VORLIEGENDER TEXT:
━━━━━━━━━━━━━━━━
Das sind ja recht viele Fragen, die da gesammelt auftauchen. Um sie alle möglichst zufriedenstellend zu beantworten, versuchen wir hier den Ablauf des Beitrittsprozesses zur EU kursorisch darzustellen. Der Beitritt zur Europäischen Union steht grundsätzlich allen europäischen Ländern offen, die bestimmte Kriterien erfüllen. Europäisch ist dabei nicht überwiegend geografisch, sondern vielmehr politisch-kulturell definiert, und die zu erfüllenden Kriterien werden im Fachjargon seit 1993 "Kopenhagener Kriterien" genannt. Aus geografischen Gründen wurde lediglich Marokko 1987 abgelehnt, weil das Land zur Gänze auf einem anderen Kontinent liegt. Vor 1993 gab es keine klaren Regeln bezüglich zu erfüllender Beitrittskriterien, diese wurden erst nach dem Fall des Eisernen Vorhangs und der damit ansteigenden potenziellen Mitgliederzahl nötig.
Die Vorbedingungen
Die erwähnten "Kopenhagener Kriterien" listen in drei Bereichen unterschiedliche Punkte auf, die von potenziellen neuen Mitgliedern erfüllt werden müssen, um überhaupt in Betracht gezogen zu werden. Die drei Bereiche unterteilen sich in politische, wirtschaftliche und Aquis-Kriterien. Acquis steht dabei für den Acquis communautaire, den gesamten Rechtsbestand der Europäischen Union. Zu den politischen Kriterien zählen Demokratie und rechtsstaatliche Ordnung sowie Wahrung der Menschenrechte und Schutz von Minderheiten. Wirtschaftlich ist eine funktionsfähige Marktwirtschaft nötig. Außerdem muss das Land in der Lage sein, dem Wettbewerb innerhalb des EU-Binnenmarktes standzuhalten. Diese Kriterien müssen spätestens beim tatsächlichen Beitritt des neuen Mitglieds erreicht sein.
━━━━━━━━━━━━━━━━
ANGEZEIGTE DATEN:

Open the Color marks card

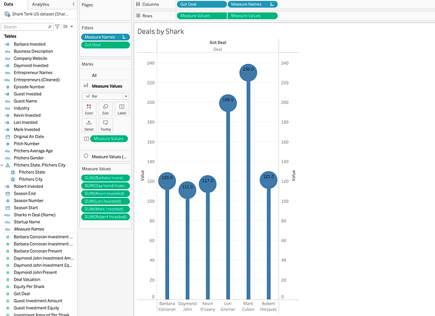coord(89,109)
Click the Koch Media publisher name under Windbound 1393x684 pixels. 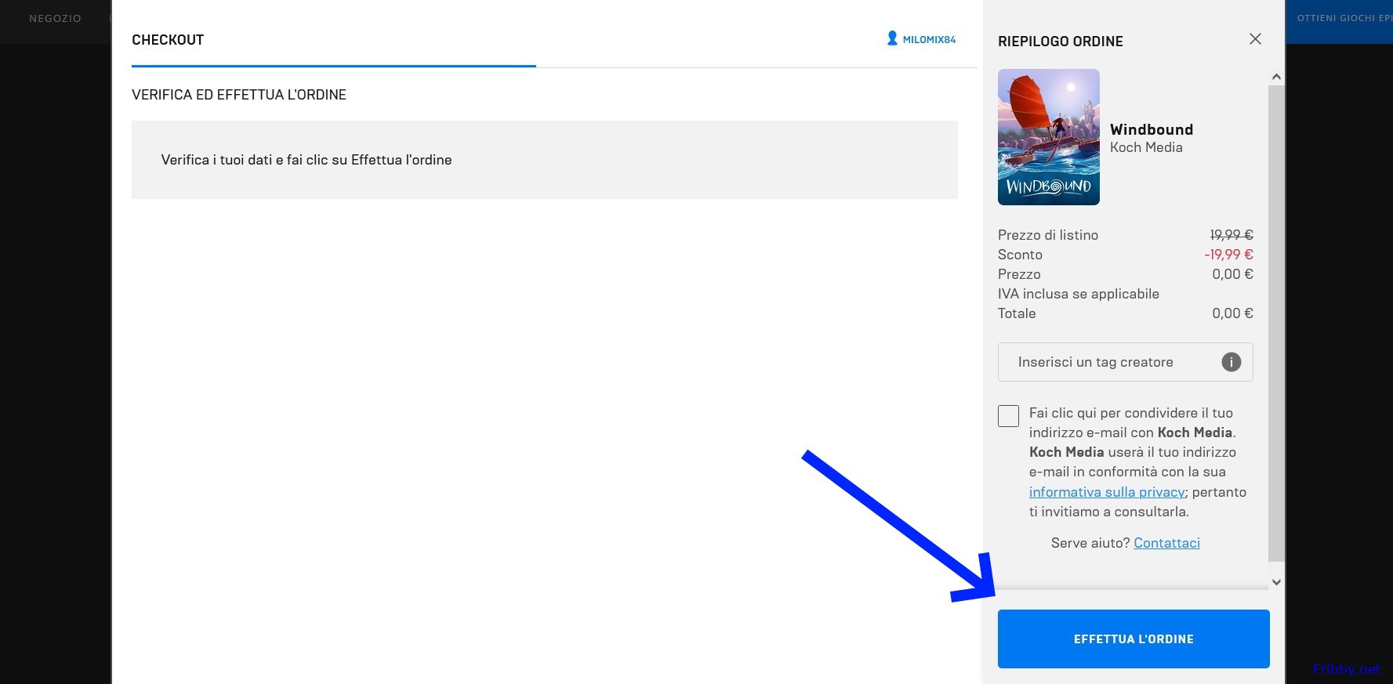[1145, 147]
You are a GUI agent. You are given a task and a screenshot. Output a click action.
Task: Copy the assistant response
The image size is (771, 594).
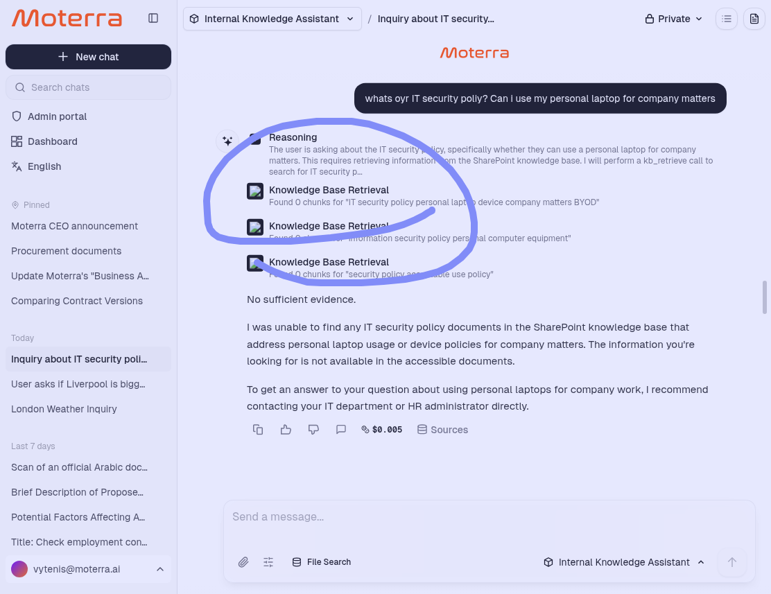[258, 430]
━━━━━━━━━━━━━━━━
WAS ZU TUN IST:
(1) Welches Land lehnte die EU laut dem Text über den EU-Beitritt 1987 aus geografischen Gründen ab?
(2) Übersetze diesen Satz aus dem Text über den EU-Beitritt ins Englische: „Zu den politischen Kriterien zählen Demokratie und rechtsstaatliche Ordnung sowie Wahrung der Menschenrechte und Schutz von Minderheiten.“
(3) Schreibe den Text über den EU-Beitritt im Anschluss an seinen letzten Satz weiter.

ANTWORTEN:
(1) Marokko.

(2) The political criteria include democracy and the rule of law as well as respect for human rights and the protection of minorities.

(3)
Der lange Weg zur Mitgliedschaft
Der Weg zur EU-Mitgliedschaft durchläuft mehrere Stadien. Zuerst entscheiden EU-Kommission und Staats- und Regierungschefs im Europäischen Rat darüber, ob einem Bewerber der Kandidatenstatus verliehen wird. Es können vonseiten der EU auch Bedingungen genannt werden, die vor der Verleihung des Kandidatenstatus vom Beitrittswerber zu erfüllen sind. Die eigentlichen Verhandlungen werden dann in 35 unterschiedliche Kapitel, die jeweils unterschiedliche Politikbereiche betreffen, unterteilt. Die Verhandlungen führt auf EU-Seite die Kommission. Das EU-Parlament und der Europäische Rat werden ständig über deren Verlauf informiert. Grundsätzlich geht es darum, den Rechtsbestand des Beitrittskandidaten an jenen der Europäischen Union anzupassen. Der Zeitplan dafür kann je nach Kandidat sehr unterschiedlich ausfallen: Die Türkei hat beispielsweise schon 1959 einen Antrag auf Mitgliedschaft gestellt, und ihr wurde 1999 der Status als offizieller Beitrittskandidat verliehen. Die EU-Mitgliedschaft der Türkei ist auch eine politisch hochumstrittene Frage, auf die es noch keine einheitliche Antwort der aktuellen EU-Mitgliedsstaaten gibt.
Serbien hat 2009 den Antrag gestellt, gilt seit 2012 als Beitrittskandidat und begann am Dienstag offiziell mit den Beitrittsgesprächen. Eine Hürde war bis vor kurzem die fehlende Auslieferung von mutmaßlichen Kriegsverbrechern an das Haager Tribunal. Nachdem Serbien aber auch diesen Forderungen der EU nachgekommen war, ging es mit dem Status als Beitrittskandidat rasch voran. Derzeit wird in optimistischen Prognosen von einem tatsächlichen Beitritt Serbiens im Jahr 2020 ausgegangen. Größter Stolperstein auf dem Weg in die EU sind für Serbien die Beziehungen zum Kosovo, dessen Unabhängigkeit Belgrad nicht anerkennt.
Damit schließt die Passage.